● Brief
Would it be possible to quote, exactly and in full, the lines from the one with "Task: Click checkmark" through the end of the entries below?

== Raw data

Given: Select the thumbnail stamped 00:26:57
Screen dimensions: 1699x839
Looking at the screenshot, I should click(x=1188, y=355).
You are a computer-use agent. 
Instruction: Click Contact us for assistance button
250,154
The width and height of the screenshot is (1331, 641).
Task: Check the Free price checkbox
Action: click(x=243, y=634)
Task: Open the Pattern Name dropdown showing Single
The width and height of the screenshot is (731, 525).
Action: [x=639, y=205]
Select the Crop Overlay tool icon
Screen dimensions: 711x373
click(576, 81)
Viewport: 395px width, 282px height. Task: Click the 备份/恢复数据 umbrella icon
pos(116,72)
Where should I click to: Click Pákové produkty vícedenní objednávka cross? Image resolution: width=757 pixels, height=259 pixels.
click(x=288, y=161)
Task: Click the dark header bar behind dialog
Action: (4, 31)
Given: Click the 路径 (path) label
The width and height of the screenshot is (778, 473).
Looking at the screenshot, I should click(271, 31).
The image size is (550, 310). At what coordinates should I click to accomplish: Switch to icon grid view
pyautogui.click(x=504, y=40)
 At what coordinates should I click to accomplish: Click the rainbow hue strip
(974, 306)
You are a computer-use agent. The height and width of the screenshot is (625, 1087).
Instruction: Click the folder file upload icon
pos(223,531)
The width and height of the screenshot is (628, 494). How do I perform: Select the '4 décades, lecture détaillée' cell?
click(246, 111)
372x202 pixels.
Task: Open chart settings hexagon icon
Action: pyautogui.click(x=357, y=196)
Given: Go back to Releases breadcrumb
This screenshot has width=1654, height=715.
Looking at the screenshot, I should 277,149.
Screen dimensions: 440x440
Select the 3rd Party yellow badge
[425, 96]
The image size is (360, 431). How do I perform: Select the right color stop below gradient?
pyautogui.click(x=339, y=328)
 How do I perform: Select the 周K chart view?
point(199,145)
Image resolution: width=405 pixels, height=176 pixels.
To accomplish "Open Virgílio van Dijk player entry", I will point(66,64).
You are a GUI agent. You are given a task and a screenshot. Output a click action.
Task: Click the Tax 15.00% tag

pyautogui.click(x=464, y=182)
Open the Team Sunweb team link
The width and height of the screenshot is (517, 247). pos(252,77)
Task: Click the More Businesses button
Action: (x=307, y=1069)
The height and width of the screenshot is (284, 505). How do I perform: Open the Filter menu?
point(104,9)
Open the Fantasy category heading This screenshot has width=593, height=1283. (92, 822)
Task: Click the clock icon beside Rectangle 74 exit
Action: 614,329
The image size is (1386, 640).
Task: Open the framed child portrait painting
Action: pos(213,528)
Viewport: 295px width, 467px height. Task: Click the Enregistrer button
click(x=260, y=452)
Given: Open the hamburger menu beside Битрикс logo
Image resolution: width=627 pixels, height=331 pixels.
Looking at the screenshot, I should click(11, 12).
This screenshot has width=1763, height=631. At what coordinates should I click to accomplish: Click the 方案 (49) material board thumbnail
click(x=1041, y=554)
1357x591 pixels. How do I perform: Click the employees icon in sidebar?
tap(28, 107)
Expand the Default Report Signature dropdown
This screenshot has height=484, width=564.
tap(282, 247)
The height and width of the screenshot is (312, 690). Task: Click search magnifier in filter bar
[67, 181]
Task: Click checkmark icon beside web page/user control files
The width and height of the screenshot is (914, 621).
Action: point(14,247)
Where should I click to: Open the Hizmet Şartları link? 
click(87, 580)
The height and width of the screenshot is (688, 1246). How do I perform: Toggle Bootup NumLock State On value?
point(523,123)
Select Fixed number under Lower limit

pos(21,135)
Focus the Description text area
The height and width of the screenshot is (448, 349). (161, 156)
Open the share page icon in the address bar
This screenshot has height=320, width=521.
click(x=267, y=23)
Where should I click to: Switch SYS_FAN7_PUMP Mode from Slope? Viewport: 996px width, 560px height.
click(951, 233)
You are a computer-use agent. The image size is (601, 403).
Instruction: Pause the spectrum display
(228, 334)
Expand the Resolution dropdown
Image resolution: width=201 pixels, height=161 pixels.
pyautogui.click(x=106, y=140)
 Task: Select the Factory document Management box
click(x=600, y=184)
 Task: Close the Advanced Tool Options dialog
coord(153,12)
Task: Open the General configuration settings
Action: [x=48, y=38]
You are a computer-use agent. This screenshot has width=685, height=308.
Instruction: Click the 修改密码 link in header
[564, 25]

====

● Exercise result
Task: Click checkmark icon beside web page/user control files
The width and height of the screenshot is (914, 621).
Action: point(14,247)
Where should I click to: Open the Hizmet Şartları link? 
click(87, 580)
The height and width of the screenshot is (688, 1246). How do I perform: Toggle Bootup NumLock State On value?
point(523,123)
Select Fixed number under Lower limit

pos(21,135)
Focus the Description text area
The height and width of the screenshot is (448, 349). (161, 156)
Open the share page icon in the address bar
This screenshot has height=320, width=521.
click(x=267, y=23)
Where should I click to: Switch SYS_FAN7_PUMP Mode from Slope? Viewport: 996px width, 560px height.
click(951, 233)
You are a computer-use agent. The image size is (601, 403).
Instruction: Pause the spectrum display
(228, 334)
Expand the Resolution dropdown
Image resolution: width=201 pixels, height=161 pixels.
pyautogui.click(x=106, y=140)
 Task: Select the Factory document Management box
click(x=600, y=184)
 Task: Close the Advanced Tool Options dialog
coord(153,12)
Task: Open the General configuration settings
Action: [x=48, y=38]
You are a computer-use agent. This screenshot has width=685, height=308.
Instruction: Click the 修改密码 link in header
[564, 25]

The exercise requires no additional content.